Information provided below:

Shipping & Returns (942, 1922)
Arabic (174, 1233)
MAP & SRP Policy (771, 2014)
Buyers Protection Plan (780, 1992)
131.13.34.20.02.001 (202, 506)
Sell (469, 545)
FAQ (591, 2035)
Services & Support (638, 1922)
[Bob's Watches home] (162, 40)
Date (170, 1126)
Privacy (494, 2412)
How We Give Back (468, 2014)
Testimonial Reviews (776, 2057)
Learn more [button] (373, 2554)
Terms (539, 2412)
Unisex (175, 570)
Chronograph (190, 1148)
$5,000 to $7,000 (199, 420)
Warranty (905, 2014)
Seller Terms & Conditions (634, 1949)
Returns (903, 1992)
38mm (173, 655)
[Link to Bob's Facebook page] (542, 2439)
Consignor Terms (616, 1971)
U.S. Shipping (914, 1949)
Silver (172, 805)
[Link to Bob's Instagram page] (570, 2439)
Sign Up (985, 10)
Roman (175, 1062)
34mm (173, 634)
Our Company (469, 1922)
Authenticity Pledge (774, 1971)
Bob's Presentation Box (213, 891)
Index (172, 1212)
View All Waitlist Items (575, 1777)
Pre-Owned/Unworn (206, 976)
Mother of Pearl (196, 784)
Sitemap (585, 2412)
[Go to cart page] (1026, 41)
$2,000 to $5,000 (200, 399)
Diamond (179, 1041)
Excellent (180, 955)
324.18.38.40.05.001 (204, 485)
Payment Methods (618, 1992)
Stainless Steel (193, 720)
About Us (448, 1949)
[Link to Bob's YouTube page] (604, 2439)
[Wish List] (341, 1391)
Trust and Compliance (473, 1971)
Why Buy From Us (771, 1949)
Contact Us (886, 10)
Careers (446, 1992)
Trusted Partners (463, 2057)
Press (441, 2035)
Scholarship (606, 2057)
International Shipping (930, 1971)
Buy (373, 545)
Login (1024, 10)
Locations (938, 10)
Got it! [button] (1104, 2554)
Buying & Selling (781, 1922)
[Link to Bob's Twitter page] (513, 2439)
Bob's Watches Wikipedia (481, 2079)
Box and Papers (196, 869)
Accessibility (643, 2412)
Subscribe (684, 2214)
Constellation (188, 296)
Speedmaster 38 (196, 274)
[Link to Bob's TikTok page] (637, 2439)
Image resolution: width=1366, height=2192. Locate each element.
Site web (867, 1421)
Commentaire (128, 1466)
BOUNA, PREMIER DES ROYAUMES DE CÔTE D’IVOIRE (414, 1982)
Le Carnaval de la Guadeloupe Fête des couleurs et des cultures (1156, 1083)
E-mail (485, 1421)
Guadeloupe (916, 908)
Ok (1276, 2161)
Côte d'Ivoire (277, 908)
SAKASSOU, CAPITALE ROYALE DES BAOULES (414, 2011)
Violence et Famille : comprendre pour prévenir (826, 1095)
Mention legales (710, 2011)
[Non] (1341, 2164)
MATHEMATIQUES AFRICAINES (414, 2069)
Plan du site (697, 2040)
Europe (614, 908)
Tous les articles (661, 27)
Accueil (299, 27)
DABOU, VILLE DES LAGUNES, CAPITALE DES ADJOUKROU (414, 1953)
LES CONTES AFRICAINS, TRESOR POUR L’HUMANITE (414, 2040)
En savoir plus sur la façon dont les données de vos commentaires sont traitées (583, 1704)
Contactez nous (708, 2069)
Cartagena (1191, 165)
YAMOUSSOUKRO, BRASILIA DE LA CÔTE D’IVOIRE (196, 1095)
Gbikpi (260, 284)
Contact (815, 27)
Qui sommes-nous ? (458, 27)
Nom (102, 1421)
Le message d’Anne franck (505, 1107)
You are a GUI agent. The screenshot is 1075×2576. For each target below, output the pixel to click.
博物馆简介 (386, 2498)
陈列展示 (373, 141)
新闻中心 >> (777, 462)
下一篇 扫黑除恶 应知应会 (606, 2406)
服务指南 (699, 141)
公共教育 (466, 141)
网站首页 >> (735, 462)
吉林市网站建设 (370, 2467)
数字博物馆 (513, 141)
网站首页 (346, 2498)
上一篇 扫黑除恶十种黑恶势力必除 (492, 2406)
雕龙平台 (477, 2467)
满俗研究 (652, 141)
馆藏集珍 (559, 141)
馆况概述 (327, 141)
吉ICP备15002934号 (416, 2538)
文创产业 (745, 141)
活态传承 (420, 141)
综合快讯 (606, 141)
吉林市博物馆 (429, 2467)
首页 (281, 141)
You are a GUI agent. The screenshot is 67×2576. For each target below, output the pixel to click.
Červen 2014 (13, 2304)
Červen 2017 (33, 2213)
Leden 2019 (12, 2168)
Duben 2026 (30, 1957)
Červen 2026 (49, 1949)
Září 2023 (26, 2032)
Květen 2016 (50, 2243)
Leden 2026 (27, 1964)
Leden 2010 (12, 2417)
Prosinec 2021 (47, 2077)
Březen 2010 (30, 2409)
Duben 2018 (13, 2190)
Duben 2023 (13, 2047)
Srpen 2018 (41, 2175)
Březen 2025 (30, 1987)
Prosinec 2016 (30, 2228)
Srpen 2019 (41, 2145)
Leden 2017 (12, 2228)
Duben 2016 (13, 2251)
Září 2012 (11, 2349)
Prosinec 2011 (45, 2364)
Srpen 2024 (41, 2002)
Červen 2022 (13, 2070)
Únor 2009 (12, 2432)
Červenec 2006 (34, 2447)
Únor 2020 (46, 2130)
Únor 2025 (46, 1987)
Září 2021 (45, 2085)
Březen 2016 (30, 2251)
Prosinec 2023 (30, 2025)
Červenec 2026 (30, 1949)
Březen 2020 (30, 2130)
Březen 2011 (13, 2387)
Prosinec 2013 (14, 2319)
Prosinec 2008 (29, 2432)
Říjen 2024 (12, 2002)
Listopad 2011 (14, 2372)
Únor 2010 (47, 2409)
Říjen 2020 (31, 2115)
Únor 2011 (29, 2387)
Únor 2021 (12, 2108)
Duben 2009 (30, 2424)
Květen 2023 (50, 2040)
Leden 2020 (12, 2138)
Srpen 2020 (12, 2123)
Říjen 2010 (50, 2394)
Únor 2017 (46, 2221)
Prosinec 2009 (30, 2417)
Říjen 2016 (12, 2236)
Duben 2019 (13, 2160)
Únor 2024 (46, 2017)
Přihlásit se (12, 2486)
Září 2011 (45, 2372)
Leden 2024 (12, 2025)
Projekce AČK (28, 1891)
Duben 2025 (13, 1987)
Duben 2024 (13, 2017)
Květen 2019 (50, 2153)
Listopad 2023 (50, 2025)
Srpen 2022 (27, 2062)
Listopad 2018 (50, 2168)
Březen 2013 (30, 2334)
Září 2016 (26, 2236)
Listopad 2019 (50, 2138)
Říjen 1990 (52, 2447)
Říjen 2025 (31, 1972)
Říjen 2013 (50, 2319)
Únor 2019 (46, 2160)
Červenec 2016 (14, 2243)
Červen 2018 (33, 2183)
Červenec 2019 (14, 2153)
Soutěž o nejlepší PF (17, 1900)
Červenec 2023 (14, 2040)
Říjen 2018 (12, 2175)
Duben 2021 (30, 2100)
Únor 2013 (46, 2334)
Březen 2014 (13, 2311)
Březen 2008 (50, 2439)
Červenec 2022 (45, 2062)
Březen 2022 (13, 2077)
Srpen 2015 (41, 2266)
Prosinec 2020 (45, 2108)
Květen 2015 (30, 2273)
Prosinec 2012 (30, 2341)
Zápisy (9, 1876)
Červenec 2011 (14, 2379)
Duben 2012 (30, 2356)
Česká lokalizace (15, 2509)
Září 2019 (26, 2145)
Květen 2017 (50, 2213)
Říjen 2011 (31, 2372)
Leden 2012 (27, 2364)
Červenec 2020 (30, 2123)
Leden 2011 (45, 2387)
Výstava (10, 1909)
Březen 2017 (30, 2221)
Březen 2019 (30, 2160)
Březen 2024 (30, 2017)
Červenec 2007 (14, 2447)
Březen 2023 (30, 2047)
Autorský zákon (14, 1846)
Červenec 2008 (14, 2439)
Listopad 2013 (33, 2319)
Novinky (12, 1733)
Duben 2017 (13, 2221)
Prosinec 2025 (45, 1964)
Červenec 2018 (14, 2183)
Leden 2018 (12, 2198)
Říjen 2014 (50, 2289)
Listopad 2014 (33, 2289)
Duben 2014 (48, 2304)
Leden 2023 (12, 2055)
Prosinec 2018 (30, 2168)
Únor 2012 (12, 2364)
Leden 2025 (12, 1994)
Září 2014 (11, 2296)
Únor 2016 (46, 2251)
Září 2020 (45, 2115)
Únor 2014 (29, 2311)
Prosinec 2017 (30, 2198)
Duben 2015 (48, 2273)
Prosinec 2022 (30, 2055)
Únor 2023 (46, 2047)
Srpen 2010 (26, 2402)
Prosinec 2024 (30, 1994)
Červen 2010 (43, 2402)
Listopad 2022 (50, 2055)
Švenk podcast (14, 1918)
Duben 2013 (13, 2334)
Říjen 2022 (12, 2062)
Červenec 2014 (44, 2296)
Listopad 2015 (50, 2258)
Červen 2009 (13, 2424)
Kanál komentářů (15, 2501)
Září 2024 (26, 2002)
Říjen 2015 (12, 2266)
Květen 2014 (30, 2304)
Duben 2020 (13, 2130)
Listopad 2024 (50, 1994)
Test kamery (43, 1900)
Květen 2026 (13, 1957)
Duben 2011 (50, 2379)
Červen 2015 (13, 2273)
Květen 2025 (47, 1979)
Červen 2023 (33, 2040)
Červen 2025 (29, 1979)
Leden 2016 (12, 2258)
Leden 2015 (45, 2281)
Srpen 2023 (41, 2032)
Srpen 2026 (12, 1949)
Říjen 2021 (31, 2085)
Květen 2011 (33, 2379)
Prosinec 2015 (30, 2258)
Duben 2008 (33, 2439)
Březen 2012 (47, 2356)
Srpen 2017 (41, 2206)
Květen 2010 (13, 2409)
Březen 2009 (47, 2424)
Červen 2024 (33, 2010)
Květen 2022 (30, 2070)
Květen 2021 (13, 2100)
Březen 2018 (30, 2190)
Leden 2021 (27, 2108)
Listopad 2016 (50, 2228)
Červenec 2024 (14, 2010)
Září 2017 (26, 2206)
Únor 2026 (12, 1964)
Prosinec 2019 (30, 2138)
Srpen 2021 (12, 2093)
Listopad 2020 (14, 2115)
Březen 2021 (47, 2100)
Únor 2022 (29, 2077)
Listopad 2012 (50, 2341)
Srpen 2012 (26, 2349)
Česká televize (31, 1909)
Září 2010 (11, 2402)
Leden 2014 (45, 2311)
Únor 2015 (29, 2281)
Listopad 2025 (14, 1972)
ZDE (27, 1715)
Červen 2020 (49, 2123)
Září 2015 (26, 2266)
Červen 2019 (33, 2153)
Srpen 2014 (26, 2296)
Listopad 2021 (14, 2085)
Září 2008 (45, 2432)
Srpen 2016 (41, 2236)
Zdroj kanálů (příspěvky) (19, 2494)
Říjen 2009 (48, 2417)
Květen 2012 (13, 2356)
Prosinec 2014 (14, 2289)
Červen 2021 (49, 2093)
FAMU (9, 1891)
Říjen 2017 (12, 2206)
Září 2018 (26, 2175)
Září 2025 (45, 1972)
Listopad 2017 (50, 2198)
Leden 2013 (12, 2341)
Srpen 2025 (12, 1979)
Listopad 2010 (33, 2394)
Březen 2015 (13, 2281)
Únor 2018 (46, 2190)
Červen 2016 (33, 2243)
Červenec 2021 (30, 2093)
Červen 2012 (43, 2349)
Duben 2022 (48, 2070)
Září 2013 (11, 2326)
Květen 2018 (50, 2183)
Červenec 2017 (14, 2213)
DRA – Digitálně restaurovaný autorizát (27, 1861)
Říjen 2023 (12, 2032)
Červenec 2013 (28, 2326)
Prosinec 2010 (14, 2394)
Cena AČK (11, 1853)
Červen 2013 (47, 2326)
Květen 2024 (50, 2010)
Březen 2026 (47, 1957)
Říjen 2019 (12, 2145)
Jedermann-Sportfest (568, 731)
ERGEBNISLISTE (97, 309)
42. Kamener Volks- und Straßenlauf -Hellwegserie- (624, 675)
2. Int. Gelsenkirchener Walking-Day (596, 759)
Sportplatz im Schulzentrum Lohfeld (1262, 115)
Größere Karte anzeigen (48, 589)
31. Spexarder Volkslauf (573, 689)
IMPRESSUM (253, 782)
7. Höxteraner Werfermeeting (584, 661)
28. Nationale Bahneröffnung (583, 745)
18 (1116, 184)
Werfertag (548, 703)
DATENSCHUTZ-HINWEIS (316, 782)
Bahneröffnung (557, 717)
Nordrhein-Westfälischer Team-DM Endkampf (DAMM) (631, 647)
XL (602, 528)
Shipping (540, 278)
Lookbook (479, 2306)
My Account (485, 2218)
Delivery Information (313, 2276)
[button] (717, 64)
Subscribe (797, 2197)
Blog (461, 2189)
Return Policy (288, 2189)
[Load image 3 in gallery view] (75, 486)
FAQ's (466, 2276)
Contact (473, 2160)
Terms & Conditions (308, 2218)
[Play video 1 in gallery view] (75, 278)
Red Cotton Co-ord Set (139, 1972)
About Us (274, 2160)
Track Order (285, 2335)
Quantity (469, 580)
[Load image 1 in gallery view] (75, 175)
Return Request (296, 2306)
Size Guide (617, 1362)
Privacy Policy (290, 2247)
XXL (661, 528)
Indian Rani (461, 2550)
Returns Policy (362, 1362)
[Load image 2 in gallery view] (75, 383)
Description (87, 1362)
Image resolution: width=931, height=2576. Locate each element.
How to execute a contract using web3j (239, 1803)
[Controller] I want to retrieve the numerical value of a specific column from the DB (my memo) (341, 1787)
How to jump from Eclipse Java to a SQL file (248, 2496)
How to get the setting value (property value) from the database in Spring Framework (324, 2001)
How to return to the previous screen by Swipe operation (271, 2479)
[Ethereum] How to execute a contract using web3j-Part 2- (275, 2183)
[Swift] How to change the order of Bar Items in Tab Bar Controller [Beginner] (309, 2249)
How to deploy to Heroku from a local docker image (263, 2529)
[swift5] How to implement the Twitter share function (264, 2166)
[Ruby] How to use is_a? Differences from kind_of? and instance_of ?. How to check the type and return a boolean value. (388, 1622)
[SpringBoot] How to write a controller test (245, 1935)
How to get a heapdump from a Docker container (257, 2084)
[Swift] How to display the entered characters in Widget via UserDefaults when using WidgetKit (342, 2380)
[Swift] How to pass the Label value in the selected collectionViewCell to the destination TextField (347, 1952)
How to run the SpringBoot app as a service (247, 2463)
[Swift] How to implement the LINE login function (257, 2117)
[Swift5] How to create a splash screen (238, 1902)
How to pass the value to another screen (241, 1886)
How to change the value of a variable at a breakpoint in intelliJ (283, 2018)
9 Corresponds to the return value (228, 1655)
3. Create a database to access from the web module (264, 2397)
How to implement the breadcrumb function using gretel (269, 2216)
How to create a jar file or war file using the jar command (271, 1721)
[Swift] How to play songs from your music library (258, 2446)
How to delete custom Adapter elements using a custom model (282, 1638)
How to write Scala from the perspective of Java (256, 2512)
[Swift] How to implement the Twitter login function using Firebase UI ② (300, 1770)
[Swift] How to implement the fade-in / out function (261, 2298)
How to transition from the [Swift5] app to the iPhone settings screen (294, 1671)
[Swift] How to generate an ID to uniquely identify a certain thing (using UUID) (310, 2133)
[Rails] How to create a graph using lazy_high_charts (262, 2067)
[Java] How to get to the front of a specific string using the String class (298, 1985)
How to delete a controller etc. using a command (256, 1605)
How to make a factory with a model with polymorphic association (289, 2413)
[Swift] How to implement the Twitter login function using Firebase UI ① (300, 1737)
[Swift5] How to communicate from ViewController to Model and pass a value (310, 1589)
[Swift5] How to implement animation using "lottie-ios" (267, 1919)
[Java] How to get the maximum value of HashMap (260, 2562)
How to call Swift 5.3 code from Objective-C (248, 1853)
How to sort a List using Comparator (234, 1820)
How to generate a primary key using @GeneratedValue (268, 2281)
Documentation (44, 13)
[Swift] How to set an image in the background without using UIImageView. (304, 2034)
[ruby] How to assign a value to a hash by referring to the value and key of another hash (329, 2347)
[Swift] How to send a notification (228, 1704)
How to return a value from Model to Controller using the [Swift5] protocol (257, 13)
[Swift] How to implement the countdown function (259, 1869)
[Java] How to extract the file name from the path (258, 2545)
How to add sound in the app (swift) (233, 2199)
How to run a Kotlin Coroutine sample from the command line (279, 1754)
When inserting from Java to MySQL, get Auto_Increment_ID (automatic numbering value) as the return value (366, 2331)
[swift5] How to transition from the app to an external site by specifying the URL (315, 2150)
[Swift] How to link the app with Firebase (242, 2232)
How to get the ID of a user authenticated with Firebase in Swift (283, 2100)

End of Information provided.

Exercise aim: Look above for the line with "How We Give Back (468, 2014)" and the line with "BOUNA, PREMIER DES", and reproduce exactly those two lines plus every line between, nothing more.

Exercise result:
How We Give Back (468, 2014)
Testimonial Reviews (776, 2057)
Learn more [button] (373, 2554)
Terms (539, 2412)
Unisex (175, 570)
Chronograph (190, 1148)
$5,000 to $7,000 (199, 420)
Warranty (905, 2014)
Seller Terms & Conditions (634, 1949)
Returns (903, 1992)
38mm (173, 655)
[Link to Bob's Facebook page] (542, 2439)
Consignor Terms (616, 1971)
U.S. Shipping (914, 1949)
Silver (172, 805)
[Link to Bob's Instagram page] (570, 2439)
Sign Up (985, 10)
Roman (175, 1062)
34mm (173, 634)
Our Company (469, 1922)
Authenticity Pledge (774, 1971)
Bob's Presentation Box (213, 891)
Index (172, 1212)
View All Waitlist Items (575, 1777)
Pre-Owned/Unworn (206, 976)
Mother of Pearl (196, 784)
Sitemap (585, 2412)
[Go to cart page] (1026, 41)
$2,000 to $5,000 (200, 399)
Diamond (179, 1041)
Excellent (180, 955)
324.18.38.40.05.001 (204, 485)
Payment Methods (618, 1992)
Stainless Steel (193, 720)
About Us (448, 1949)
[Link to Bob's YouTube page] (604, 2439)
[Wish List] (341, 1391)
Trust and Compliance (473, 1971)
Why Buy From Us (771, 1949)
Contact Us (886, 10)
Careers (446, 1992)
Trusted Partners (463, 2057)
Press (441, 2035)
Scholarship (606, 2057)
International Shipping (930, 1971)
Buy (373, 545)
Login (1024, 10)
Locations (938, 10)
Got it! [button] (1104, 2554)
Buying & Selling (781, 1922)
[Link to Bob's Twitter page] (513, 2439)
Bob's Watches Wikipedia (481, 2079)
Box and Papers (196, 869)
Accessibility (643, 2412)
Subscribe (684, 2214)
Constellation (188, 296)
Speedmaster 38 (196, 274)
[Link to Bob's TikTok page] (637, 2439)
Image resolution: width=1366, height=2192. Locate each element.
Site web (867, 1421)
Commentaire (128, 1466)
BOUNA, PREMIER DES ROYAUMES DE CÔTE D’IVOIRE (414, 1982)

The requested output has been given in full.